● Problem statement
Copy out exactly the lines from the start of the data to the line containing "Леон Болле (656, 1445)". Include both.

****

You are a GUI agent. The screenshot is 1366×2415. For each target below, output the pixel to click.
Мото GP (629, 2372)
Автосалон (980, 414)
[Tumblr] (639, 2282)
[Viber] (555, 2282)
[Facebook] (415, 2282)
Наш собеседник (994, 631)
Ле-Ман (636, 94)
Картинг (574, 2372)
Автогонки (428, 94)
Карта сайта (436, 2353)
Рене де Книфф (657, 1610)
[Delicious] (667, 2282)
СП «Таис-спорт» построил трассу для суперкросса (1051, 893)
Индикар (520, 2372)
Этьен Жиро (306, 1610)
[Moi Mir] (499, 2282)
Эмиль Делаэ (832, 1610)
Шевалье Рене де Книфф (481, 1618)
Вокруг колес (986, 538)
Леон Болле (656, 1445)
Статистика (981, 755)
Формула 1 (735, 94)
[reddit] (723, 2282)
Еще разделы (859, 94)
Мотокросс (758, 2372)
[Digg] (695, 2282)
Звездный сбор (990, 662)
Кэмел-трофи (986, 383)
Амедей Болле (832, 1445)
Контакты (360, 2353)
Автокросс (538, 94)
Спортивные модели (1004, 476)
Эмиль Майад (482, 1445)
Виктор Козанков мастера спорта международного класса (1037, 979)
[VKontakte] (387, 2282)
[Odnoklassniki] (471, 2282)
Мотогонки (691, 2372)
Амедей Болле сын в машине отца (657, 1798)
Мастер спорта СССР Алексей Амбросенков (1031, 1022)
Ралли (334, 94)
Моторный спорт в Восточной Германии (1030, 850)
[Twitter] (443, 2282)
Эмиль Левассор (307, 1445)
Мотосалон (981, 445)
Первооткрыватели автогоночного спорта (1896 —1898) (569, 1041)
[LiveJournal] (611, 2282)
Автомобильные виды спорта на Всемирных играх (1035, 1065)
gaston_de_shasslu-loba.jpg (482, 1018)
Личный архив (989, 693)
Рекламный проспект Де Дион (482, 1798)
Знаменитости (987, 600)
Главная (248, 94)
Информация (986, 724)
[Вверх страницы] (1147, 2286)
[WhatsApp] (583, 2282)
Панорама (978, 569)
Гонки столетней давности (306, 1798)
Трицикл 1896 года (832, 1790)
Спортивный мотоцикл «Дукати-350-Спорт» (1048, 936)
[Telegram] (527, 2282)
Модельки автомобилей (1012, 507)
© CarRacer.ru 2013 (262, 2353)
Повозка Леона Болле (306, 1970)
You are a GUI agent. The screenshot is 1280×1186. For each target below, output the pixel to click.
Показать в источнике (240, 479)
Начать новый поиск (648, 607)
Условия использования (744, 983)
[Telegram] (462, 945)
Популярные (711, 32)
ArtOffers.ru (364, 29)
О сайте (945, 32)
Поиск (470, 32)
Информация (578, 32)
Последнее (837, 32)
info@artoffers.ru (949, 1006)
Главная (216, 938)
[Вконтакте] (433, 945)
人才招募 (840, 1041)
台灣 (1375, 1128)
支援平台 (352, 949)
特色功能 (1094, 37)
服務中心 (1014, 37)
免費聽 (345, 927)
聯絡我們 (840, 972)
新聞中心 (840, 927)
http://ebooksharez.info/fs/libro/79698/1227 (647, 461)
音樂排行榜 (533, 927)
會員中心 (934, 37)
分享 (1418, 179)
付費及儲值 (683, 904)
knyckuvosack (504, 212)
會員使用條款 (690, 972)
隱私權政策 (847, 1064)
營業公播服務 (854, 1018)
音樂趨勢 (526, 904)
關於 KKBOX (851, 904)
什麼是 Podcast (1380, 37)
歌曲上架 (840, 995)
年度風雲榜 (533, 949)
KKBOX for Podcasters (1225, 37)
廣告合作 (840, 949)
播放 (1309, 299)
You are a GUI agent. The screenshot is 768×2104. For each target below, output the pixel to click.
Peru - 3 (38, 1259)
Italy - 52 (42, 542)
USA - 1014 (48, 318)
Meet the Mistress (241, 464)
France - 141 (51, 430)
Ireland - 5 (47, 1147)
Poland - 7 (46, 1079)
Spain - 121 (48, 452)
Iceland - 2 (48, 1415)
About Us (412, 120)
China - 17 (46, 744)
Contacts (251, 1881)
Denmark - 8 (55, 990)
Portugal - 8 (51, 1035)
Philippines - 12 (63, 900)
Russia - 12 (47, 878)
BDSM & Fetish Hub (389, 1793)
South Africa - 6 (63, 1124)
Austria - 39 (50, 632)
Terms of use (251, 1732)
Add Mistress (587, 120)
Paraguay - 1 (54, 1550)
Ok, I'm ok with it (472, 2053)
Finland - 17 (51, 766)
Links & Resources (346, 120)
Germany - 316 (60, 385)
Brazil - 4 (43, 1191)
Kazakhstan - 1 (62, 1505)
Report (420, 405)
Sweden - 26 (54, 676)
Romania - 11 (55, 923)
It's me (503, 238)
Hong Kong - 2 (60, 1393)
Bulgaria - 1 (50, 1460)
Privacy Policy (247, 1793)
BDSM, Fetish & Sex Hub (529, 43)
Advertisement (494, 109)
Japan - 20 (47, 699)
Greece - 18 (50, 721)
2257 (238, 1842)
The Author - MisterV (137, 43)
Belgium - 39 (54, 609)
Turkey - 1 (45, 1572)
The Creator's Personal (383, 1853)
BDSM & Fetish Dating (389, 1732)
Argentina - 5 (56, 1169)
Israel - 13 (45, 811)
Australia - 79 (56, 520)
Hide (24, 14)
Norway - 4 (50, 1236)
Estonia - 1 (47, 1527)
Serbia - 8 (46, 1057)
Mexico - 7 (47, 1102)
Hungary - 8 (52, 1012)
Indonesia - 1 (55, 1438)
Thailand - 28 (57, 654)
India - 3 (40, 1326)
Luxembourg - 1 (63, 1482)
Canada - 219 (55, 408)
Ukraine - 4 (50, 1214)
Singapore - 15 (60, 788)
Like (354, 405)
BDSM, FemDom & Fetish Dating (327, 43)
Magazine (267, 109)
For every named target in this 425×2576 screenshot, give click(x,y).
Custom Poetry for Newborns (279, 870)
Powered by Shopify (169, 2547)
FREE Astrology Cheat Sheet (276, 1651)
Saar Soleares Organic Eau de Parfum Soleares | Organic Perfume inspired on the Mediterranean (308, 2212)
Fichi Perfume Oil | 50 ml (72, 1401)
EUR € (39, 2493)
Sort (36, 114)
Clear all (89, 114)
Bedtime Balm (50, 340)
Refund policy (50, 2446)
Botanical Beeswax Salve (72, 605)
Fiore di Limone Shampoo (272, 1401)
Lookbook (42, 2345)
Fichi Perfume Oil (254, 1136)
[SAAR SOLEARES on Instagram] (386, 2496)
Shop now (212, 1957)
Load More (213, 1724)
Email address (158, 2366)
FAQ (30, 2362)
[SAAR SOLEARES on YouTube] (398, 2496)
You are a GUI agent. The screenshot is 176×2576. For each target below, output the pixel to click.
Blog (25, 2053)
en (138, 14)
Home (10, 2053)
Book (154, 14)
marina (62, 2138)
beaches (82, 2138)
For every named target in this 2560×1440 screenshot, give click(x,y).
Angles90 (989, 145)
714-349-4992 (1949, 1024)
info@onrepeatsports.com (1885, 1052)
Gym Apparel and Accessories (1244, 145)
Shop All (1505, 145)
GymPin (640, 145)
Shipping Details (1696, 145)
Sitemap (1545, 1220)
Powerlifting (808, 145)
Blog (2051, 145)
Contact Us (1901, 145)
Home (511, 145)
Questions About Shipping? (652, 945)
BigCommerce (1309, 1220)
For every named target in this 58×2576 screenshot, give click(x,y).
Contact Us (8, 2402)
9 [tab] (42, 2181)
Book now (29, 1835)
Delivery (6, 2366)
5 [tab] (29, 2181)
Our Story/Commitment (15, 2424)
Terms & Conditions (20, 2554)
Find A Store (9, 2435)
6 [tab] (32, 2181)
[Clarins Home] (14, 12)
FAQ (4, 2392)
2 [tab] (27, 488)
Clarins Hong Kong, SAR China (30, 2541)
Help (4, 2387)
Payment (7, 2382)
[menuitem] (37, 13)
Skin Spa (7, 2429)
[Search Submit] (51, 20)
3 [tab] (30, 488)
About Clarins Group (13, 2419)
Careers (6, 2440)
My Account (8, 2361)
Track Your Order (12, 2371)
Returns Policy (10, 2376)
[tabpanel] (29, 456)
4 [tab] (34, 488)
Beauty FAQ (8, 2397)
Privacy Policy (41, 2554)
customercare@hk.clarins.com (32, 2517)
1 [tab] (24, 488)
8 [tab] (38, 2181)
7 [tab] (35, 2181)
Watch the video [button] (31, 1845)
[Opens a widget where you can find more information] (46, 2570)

****

● Answer section
You are a GUI agent. The screenshot is 1366×2415. For each target below, output the pixel to click.
Мото GP (629, 2372)
Автосалон (980, 414)
[Tumblr] (639, 2282)
[Viber] (555, 2282)
[Facebook] (415, 2282)
Наш собеседник (994, 631)
Ле-Ман (636, 94)
Картинг (574, 2372)
Автогонки (428, 94)
Карта сайта (436, 2353)
Рене де Книфф (657, 1610)
[Delicious] (667, 2282)
СП «Таис-спорт» построил трассу для суперкросса (1051, 893)
Индикар (520, 2372)
Этьен Жиро (306, 1610)
[Moi Mir] (499, 2282)
Эмиль Делаэ (832, 1610)
Шевалье Рене де Книфф (481, 1618)
Вокруг колес (986, 538)
Леон Болле (656, 1445)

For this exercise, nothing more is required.